What the task asks
Working down the material below, reproduce exactly every line from the one containing "Where should I click to: Focus" to the last line, and only those.

══════════

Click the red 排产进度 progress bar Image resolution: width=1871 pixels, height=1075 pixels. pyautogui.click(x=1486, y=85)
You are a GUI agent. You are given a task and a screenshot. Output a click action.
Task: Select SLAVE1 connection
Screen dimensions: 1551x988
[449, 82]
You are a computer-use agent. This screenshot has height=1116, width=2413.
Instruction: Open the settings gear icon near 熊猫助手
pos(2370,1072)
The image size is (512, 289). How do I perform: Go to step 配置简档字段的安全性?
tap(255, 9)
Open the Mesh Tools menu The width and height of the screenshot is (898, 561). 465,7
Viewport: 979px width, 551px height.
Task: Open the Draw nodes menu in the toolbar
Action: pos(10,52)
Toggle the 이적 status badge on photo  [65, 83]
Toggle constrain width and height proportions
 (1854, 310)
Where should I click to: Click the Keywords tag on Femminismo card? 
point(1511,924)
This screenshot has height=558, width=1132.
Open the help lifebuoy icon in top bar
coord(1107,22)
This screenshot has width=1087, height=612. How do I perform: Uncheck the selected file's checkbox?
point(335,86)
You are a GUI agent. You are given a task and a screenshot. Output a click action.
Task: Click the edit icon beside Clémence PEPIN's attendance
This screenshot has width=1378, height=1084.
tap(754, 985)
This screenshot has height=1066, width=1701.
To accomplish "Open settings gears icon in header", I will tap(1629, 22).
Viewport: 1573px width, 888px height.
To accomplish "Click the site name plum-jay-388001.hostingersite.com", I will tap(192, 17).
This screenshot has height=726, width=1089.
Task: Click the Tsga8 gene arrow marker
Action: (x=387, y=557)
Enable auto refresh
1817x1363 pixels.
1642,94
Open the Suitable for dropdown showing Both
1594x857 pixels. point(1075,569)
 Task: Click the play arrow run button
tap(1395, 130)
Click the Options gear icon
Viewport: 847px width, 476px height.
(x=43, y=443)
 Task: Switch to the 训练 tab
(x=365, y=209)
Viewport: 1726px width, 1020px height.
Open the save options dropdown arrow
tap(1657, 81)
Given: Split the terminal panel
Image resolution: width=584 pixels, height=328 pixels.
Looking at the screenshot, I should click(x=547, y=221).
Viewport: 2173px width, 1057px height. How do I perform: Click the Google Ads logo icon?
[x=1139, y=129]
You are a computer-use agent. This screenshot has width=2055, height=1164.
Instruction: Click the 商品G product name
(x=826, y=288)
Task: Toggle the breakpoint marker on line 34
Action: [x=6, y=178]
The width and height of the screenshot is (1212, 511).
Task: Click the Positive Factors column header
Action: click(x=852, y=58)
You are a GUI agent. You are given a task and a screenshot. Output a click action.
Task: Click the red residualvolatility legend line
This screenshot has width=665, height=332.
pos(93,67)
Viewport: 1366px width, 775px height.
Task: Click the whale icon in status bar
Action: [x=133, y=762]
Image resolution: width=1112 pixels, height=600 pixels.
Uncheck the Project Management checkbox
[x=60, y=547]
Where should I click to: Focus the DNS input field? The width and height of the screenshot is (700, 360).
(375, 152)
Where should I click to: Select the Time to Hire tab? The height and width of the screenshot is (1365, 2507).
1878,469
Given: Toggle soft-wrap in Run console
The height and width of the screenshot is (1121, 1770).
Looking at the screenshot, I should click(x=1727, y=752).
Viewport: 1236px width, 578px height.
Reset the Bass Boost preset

══════════

Finished exercise
Where should I click to: Focus the DNS input field? The width and height of the screenshot is (700, 360).
(375, 152)
Where should I click to: Select the Time to Hire tab? The height and width of the screenshot is (1365, 2507).
1878,469
Given: Toggle soft-wrap in Run console
The height and width of the screenshot is (1121, 1770).
Looking at the screenshot, I should click(x=1727, y=752).
Viewport: 1236px width, 578px height.
Reset the Bass Boost preset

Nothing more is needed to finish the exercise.